:: Exercise objective ::
Search the material for "computer" and show all lines that contain it.

:: Material supplied ::

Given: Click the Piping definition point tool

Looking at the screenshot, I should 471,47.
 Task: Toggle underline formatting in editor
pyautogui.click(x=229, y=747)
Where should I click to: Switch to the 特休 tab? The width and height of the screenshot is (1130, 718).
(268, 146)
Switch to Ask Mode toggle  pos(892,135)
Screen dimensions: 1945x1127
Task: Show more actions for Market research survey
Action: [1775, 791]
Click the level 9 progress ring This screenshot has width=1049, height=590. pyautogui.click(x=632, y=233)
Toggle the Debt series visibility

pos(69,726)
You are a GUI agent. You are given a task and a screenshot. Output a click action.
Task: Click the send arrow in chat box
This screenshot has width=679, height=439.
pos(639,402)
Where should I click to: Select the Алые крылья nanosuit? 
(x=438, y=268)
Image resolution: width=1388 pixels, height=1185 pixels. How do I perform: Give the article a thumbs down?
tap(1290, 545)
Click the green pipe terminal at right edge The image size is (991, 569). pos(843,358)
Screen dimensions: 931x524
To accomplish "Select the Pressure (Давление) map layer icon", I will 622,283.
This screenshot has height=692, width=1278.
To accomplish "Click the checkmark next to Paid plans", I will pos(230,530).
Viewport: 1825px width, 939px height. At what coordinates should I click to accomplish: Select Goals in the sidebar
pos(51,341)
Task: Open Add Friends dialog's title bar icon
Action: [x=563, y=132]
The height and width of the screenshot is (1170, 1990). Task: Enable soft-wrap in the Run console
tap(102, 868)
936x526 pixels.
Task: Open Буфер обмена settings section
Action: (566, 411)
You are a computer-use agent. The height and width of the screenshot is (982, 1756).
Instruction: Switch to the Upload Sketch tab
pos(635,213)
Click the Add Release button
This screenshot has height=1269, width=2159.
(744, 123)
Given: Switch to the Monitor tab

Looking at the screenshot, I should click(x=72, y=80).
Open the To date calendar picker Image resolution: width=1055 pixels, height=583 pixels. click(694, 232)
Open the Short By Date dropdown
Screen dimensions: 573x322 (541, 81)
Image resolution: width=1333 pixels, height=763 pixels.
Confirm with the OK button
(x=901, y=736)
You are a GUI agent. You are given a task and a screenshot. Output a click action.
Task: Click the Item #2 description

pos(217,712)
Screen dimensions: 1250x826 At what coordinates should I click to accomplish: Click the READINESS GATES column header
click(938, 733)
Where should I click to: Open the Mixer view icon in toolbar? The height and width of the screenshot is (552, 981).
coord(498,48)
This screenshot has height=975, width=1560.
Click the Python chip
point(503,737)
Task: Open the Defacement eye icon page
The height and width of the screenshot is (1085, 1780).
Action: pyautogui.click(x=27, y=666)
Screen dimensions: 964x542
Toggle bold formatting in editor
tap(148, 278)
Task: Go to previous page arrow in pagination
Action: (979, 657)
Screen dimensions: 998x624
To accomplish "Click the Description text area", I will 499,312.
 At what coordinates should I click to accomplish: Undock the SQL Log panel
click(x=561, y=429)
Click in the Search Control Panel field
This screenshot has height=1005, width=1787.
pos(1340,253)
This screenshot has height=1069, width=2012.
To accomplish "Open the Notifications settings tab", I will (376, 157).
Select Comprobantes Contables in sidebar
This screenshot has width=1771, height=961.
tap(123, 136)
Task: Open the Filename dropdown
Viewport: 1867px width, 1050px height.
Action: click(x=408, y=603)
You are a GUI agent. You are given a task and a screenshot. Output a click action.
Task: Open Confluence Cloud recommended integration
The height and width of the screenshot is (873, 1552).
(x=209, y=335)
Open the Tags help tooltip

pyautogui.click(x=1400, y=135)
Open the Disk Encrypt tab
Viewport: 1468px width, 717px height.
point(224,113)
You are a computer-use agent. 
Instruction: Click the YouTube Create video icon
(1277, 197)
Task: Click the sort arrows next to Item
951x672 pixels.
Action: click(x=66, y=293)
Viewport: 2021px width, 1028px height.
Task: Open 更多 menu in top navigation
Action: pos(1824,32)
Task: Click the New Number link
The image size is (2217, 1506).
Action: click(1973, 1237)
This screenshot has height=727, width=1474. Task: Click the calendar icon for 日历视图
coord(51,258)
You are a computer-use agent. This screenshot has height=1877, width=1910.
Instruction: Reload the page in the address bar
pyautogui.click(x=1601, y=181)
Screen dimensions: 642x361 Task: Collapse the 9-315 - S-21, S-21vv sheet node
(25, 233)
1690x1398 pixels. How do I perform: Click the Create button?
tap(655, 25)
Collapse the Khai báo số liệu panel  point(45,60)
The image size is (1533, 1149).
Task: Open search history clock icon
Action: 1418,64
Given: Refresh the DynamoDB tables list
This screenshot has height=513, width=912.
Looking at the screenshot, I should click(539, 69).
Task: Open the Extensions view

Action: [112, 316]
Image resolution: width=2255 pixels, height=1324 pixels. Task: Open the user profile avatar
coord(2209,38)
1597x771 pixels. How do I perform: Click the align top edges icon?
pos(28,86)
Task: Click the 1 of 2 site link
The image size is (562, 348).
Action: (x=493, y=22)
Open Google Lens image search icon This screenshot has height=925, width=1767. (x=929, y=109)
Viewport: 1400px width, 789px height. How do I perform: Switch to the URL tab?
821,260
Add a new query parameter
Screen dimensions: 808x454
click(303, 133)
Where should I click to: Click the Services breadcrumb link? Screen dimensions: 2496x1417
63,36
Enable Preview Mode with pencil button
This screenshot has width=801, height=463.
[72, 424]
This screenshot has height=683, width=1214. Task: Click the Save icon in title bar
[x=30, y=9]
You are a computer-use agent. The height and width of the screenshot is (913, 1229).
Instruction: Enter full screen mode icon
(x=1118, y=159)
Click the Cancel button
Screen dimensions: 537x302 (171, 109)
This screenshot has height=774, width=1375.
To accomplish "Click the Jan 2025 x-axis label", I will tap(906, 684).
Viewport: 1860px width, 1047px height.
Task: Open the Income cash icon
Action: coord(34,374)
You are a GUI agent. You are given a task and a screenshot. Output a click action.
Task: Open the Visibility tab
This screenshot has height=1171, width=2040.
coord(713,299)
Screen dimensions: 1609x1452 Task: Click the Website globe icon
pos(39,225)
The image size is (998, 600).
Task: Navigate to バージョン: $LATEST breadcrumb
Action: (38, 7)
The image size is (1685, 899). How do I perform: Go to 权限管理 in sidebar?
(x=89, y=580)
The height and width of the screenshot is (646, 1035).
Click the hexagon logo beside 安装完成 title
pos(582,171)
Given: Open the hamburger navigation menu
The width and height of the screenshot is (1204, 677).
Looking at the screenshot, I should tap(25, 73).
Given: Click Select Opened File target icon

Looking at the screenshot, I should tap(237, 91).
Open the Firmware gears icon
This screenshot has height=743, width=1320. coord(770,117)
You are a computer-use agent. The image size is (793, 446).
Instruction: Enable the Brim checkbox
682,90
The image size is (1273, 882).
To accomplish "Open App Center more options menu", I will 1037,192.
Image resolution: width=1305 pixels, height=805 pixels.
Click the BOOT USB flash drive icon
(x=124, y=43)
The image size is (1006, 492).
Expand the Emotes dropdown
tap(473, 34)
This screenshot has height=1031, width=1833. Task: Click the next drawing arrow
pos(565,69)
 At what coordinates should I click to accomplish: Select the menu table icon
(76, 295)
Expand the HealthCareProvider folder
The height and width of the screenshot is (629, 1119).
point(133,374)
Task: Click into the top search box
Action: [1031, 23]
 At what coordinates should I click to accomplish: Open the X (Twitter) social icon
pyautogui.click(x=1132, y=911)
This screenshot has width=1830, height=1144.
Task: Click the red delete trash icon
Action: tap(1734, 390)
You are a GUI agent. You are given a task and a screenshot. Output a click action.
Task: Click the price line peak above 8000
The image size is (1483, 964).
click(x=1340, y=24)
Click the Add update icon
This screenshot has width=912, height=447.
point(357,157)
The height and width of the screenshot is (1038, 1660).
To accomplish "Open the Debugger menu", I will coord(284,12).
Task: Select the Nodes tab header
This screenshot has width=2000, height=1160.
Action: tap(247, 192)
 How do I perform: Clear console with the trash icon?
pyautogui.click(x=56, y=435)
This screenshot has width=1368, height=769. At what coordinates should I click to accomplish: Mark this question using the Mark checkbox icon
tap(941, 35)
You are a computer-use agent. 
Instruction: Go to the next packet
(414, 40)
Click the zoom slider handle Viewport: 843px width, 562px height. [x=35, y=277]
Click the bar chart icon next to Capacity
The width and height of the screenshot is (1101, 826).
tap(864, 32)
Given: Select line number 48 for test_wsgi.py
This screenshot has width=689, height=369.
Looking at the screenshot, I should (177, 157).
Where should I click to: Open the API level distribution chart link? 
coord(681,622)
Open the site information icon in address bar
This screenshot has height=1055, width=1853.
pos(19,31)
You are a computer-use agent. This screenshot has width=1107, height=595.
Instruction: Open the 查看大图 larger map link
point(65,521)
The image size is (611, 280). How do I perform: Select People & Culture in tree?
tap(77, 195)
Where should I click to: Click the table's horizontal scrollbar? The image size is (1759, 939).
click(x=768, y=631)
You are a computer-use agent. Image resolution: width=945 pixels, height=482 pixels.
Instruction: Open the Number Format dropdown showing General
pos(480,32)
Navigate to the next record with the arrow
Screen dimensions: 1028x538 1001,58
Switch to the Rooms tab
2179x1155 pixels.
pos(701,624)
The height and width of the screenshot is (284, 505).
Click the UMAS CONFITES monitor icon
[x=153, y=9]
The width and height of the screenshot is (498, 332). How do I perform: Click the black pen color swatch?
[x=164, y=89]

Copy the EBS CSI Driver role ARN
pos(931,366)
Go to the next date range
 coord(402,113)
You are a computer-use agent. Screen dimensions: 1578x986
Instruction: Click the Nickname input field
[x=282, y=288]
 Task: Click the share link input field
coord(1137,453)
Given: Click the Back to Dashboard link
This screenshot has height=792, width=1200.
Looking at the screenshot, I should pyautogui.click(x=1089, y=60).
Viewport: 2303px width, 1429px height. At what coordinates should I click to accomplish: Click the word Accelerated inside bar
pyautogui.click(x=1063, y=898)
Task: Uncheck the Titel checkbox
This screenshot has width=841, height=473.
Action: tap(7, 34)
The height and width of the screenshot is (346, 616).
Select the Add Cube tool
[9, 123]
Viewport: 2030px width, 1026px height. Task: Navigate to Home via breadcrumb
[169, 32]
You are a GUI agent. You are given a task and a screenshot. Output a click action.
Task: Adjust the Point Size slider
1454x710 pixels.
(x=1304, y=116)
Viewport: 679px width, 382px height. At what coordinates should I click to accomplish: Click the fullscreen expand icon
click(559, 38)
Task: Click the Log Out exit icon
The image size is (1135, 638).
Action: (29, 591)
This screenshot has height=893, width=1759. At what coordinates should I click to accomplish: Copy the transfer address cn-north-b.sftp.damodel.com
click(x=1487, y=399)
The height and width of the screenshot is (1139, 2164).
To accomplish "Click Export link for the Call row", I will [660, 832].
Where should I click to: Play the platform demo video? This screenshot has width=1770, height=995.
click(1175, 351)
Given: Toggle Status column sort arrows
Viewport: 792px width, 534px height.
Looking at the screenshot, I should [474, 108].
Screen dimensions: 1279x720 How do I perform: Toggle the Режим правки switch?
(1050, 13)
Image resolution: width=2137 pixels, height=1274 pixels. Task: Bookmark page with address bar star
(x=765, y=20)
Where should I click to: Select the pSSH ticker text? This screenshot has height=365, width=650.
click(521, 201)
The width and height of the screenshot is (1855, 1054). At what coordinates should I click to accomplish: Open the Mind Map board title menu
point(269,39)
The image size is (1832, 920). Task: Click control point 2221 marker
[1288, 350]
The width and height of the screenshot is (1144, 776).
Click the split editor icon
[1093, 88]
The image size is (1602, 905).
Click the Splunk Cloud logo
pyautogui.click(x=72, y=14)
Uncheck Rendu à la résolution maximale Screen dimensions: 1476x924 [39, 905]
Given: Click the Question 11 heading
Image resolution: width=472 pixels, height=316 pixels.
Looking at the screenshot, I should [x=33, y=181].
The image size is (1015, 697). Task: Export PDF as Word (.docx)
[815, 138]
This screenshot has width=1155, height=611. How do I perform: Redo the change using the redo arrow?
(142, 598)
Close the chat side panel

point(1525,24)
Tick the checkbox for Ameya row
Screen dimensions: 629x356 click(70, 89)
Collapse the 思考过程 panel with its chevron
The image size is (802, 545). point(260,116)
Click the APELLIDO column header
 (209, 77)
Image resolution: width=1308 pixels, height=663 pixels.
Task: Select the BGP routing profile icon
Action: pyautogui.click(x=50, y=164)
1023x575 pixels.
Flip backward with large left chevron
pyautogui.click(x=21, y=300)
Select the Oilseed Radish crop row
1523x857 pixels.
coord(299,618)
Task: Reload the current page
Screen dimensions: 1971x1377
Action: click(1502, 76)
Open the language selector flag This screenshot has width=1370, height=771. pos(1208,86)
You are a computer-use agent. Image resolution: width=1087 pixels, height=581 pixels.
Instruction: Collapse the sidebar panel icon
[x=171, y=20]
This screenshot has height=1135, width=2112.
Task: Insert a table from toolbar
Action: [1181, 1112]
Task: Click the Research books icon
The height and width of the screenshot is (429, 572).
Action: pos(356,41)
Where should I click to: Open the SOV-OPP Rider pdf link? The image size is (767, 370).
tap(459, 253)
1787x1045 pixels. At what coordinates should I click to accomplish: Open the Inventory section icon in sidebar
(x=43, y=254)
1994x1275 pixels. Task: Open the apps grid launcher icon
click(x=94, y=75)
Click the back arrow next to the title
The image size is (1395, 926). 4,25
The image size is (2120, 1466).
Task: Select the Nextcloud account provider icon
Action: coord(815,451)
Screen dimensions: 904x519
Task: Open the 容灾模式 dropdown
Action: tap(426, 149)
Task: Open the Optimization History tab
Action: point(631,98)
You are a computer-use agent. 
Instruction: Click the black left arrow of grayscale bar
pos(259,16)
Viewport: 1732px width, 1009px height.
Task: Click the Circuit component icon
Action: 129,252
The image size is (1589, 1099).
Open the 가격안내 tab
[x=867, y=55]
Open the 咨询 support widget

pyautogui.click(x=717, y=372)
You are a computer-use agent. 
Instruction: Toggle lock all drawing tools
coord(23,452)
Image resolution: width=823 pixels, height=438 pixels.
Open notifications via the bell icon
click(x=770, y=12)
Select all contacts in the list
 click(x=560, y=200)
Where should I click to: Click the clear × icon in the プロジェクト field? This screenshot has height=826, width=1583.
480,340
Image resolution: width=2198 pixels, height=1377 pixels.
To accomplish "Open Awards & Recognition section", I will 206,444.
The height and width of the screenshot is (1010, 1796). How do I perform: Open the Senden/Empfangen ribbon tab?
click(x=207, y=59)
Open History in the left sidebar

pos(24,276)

:: Answer box ::
You are a computer-use agent. The height and width of the screenshot is (982, 1756).
You are a computer-use agent. 
You are a computer-use agent. This screenshot has height=1877, width=1910.
You are a computer-use agent. The height and width of the screenshot is (913, 1229).
You are a computer-use agent. The image size is (793, 446).
You are a computer-use agent. 
You are a computer-use agent. This screenshot has width=1107, height=595.
You are a computer-use agent. Image resolution: width=945 pixels, height=482 pixels.
You are a computer-use agent. Screen dimensions: 1578x986
You are a computer-use agent. Image resolution: width=1087 pixels, height=581 pixels.
You are a computer-use agent. 
You are a computer-use agent. 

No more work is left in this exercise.